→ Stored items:
******************************

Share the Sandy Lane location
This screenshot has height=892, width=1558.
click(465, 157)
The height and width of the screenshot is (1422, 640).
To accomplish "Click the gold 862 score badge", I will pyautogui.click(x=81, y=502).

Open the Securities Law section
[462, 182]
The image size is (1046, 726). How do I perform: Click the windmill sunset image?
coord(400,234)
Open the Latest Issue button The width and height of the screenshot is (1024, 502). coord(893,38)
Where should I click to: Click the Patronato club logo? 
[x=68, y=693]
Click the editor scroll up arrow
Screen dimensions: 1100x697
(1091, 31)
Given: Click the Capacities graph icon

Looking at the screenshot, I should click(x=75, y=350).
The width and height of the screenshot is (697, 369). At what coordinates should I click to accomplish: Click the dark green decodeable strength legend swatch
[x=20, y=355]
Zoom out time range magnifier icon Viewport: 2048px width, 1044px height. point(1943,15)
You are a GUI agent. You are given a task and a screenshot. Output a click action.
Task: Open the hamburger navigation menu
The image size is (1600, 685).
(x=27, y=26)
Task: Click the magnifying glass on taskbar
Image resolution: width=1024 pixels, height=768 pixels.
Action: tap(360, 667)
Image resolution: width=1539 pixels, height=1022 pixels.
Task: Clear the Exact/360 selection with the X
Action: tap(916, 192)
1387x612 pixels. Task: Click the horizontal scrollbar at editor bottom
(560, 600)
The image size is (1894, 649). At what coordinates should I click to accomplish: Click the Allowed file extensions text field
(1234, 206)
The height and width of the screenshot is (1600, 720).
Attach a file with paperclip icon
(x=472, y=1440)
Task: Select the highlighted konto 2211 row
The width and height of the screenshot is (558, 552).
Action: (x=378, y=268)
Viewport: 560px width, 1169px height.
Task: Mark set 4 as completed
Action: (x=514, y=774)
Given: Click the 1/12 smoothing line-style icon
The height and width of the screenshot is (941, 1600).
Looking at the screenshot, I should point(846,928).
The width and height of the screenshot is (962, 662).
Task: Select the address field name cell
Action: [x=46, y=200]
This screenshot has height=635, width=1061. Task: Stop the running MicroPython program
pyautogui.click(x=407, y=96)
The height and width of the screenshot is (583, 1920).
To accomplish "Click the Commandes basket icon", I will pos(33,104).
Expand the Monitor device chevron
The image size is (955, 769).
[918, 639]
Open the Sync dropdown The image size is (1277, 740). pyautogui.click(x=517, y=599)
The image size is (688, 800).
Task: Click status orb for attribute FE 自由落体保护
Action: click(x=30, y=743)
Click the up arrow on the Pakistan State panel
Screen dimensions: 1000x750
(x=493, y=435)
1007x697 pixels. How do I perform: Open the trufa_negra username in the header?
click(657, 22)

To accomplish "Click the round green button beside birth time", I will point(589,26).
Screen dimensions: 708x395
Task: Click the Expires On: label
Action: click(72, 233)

******************************

→ About this exercise:
Return the entries above word for word.

→ Result of this exercise:
Share the Sandy Lane location
This screenshot has height=892, width=1558.
click(465, 157)
The height and width of the screenshot is (1422, 640).
To accomplish "Click the gold 862 score badge", I will pyautogui.click(x=81, y=502).

Open the Securities Law section
[462, 182]
The image size is (1046, 726). How do I perform: Click the windmill sunset image?
coord(400,234)
Open the Latest Issue button The width and height of the screenshot is (1024, 502). coord(893,38)
Where should I click to: Click the Patronato club logo? 
[x=68, y=693]
Click the editor scroll up arrow
Screen dimensions: 1100x697
(1091, 31)
Given: Click the Capacities graph icon

Looking at the screenshot, I should click(x=75, y=350).
The width and height of the screenshot is (697, 369). At what coordinates should I click to accomplish: Click the dark green decodeable strength legend swatch
[x=20, y=355]
Zoom out time range magnifier icon Viewport: 2048px width, 1044px height. point(1943,15)
You are a GUI agent. You are given a task and a screenshot. Output a click action.
Task: Open the hamburger navigation menu
The image size is (1600, 685).
(x=27, y=26)
Task: Click the magnifying glass on taskbar
Image resolution: width=1024 pixels, height=768 pixels.
Action: tap(360, 667)
Image resolution: width=1539 pixels, height=1022 pixels.
Task: Clear the Exact/360 selection with the X
Action: tap(916, 192)
1387x612 pixels. Task: Click the horizontal scrollbar at editor bottom
(560, 600)
The image size is (1894, 649). At what coordinates should I click to accomplish: Click the Allowed file extensions text field
(1234, 206)
The height and width of the screenshot is (1600, 720).
Attach a file with paperclip icon
(x=472, y=1440)
Task: Select the highlighted konto 2211 row
The width and height of the screenshot is (558, 552).
Action: (x=378, y=268)
Viewport: 560px width, 1169px height.
Task: Mark set 4 as completed
Action: (x=514, y=774)
Given: Click the 1/12 smoothing line-style icon
The height and width of the screenshot is (941, 1600).
Looking at the screenshot, I should point(846,928).
The width and height of the screenshot is (962, 662).
Task: Select the address field name cell
Action: [x=46, y=200]
This screenshot has height=635, width=1061. Task: Stop the running MicroPython program
pyautogui.click(x=407, y=96)
The height and width of the screenshot is (583, 1920).
To accomplish "Click the Commandes basket icon", I will pos(33,104).
Expand the Monitor device chevron
The image size is (955, 769).
[918, 639]
Open the Sync dropdown The image size is (1277, 740). pyautogui.click(x=517, y=599)
The image size is (688, 800).
Task: Click status orb for attribute FE 自由落体保护
Action: click(x=30, y=743)
Click the up arrow on the Pakistan State panel
Screen dimensions: 1000x750
(x=493, y=435)
1007x697 pixels. How do I perform: Open the trufa_negra username in the header?
click(657, 22)

To accomplish "Click the round green button beside birth time", I will point(589,26).
Screen dimensions: 708x395
Task: Click the Expires On: label
Action: click(72, 233)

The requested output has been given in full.